Starting this year, the Department of Electrical Engineering and Computer Science will award three best paper prizes and $5,000 each to the winning graduate students, thanks to a gift from a School of Engineering alumnus and his wife.
The awards program has been created by a gift from May Juan Chen, BA’68, and Chun Fu “CF” Chen, Ph.D.’68, of Akron, Ohio. CF Chen, who received his Vanderbilt Ph.D. in electrical engineering, was a professor at The University of Akron from 1968 until his retirement in 1994.
The C. F. Chen Best Paper Awards recognize top journal articles in which a graduate student is first author. The competition will be held annually and provides three $5,000 awards, one each in electrical engineering, computer science, and translational research.

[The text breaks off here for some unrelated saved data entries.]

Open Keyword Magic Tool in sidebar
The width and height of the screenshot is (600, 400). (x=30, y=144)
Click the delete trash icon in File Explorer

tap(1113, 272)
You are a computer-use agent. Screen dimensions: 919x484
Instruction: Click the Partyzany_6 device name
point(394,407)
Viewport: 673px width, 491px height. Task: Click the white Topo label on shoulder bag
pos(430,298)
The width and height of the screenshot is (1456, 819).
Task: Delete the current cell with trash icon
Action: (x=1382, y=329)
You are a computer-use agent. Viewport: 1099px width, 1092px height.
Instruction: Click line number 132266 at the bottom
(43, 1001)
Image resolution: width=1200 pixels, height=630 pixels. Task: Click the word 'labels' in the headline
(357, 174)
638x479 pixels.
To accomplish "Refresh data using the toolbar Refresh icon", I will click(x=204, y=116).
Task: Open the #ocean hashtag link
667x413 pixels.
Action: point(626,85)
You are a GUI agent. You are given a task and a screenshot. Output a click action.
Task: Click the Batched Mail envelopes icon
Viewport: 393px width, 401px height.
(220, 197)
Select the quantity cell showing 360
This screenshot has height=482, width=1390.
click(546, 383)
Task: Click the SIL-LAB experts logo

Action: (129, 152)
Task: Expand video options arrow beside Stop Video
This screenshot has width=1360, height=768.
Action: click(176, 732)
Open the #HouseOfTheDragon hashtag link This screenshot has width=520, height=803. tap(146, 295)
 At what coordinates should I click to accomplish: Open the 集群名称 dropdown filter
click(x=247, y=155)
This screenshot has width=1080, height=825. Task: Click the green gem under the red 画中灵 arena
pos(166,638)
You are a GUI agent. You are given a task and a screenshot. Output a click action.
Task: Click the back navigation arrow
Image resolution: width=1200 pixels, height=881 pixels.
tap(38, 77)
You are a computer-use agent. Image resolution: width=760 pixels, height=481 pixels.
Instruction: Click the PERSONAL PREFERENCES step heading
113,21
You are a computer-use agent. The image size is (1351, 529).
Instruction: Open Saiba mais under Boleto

First authors must be Vanderbilt EECS graduate students, and the papers must be accepted or published in the prior calendar year. Nominations are made by faculty advisers, who should limit nominations to one or two papers of exceptional quality from their group each year.
Faculty members from outside the School of Engineering who advise EECS graduate students may nominate papers. The rules and nomination form are available on REDCap.
Nominations are due by February 28, and awards will be announced at the end of spring semester. The gift also includes $5,000 for a best senior design project among Department of Electrical Engineering and Computer Science teams.
During his tenure at UA, Chen established the digital electronics program. He also founded Quatech, Inc., a company specializing in designing data acquisition and data communication for PCs. The company grew at least 50% each year and counted among its clients Fortune 500 firms such as AT&T, IBM, Lockheed Aircraft as well as several national labs. The company was sold to a venture capital firm in 2000.
Chen has remained an active entrepreneur, having formed men’s clothier Savile Lane with his daughter. The company specializes in affordable custom clothing using algorithms Chen developed to convert body measurements to the finished garment. The company now focuses on virtual tailoring using Zoom.
Chen and his wife, May Juan Chen, met while at Vanderbilt. They are active philanthropists in Akron and have funded a similar awards program at the UA College of Engineering; the student design center there is named in their honor as well. May Chen earned her psychology degree at Vanderbilt and a master’s degree in marriage and family therapy from the University of Akron. She is a co-founder of ASIA, Asian Services in Action, which seeks to improve the quality of life for Asian Americans and Pacific Islanders in northeast Ohio.